◆ DOCUMENT SECTION ◆
I'm done. Dispose of my comments as you will cause they've already had a fork stuck in them and been served up.

Unreal is how I sum it up.

BTW: I sent an email to get clarification of the limit rule and am awaiting a response...probably when the offices reopen on Monday. 

Thanks for the clarification SkunkApe


----------



## wolfva (Nov 17, 2006)

Actually Thrifty, we have no idea if it was a person who posts here who caught more then his limit and was giving away the surplus. If you read the OP, he states it was his friend. 

Let's be seriouse here, you can't exactly be shocked at the responses since you purposely posted in an inflamatory way accusing people here of being hypocrites; you were trolling for a negative reaction, you got it, and now you're smugly playing 'holier than thou'. Grow up dude, this isn't Jr. Highschool. Unless, um, you're still in Jr. High, in which case oh well, no surprise if you're acting your age.

As far as the guy handing out surplus; my guess would be he didn't know the law. I know I wasn't aware that you couldn't give out surplus catches. Not that I've ever caught my limit <sigh>. In any case, ignorance is no excuse, and we should all go back and re-read the rules.


----------



## Thrifty Angler (May 5, 2002)

wolfva said:


> If you read the OP, he states it was his friend.
> 
> As far as the guy handing out surplus; my guess would be he didn't know the law.


Well...I'm beyond high school attendance. And I definitely learned to read.  In case you missed it here it is again....



edgotbait said:


> he is normaly gets his limit and leaves or gives them to people who did not get so lucky


And yep...doesn't have to be a board member. Friends shouldn't let friends fish illegally. 

Dude


----------



## SkunkApe (Dec 9, 2006)

SkunkApe said:


> I just spoke w/ a VMRC officer about 10 minutes ago, and a word to the wise *IT IS NOT LEGAL TO GIVE FISH AWAY AFTER LIMITING OUT* Just trying to help a brother out so no tickets are issued.
> 
> Skunk


Come to think of it, I don't know how many times I've been on 6 pack Charter, and the Capt & Mate counts as having fish, even though we caught 'em. (Dolphin, Wahoo etc...) Does that count or is it illegal?...just wondering, and I'm not naming any boats here. 

Skunk


----------



## oldschool (Apr 8, 2008)

◆ SUPPLIED INFORMATION ◆
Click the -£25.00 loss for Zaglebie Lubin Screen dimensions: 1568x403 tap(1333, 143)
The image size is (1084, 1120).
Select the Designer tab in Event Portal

◆ TO-DO LIST ◆
a) Answer these questions from the fishing thread:
(i) Whom does SkunkApe's quoted post say he spoke with?
(ii) When does the poster who sent an email expect a response?
(iii) Which fish does SkunkApe name as examples from the 6 pack Charter?
b) Repeat the fishing thread from "## wolfva (Nov" to "re-read the rules.", replacing "surplus" with "extra".
The data are separate material, apart from the fishing thread.

◆ TASK SOLUTIONS ◆
a)
(i) A VMRC officer.
(ii) Probably when the offices reopen on Monday.
(iii) Dolphin and Wahoo.

b)
## wolfva (Nov 17, 2006)

Actually Thrifty, we have no idea if it was a person who posts here who caught more then his limit and was giving away the extra. If you read the OP, he states it was his friend. 

Let's be seriouse here, you can't exactly be shocked at the responses since you purposely posted in an inflamatory way accusing people here of being hypocrites; you were trolling for a negative reaction, you got it, and now you're smugly playing 'holier than thou'. Grow up dude, this isn't Jr. Highschool. Unless, um, you're still in Jr. High, in which case oh well, no surprise if you're acting your age.

As far as the guy handing out extra; my guess would be he didn't know the law. I know I wasn't aware that you couldn't give out extra catches. Not that I've ever caught my limit <sigh>. In any case, ignorance is no excuse, and we should all go back and re-read the rules.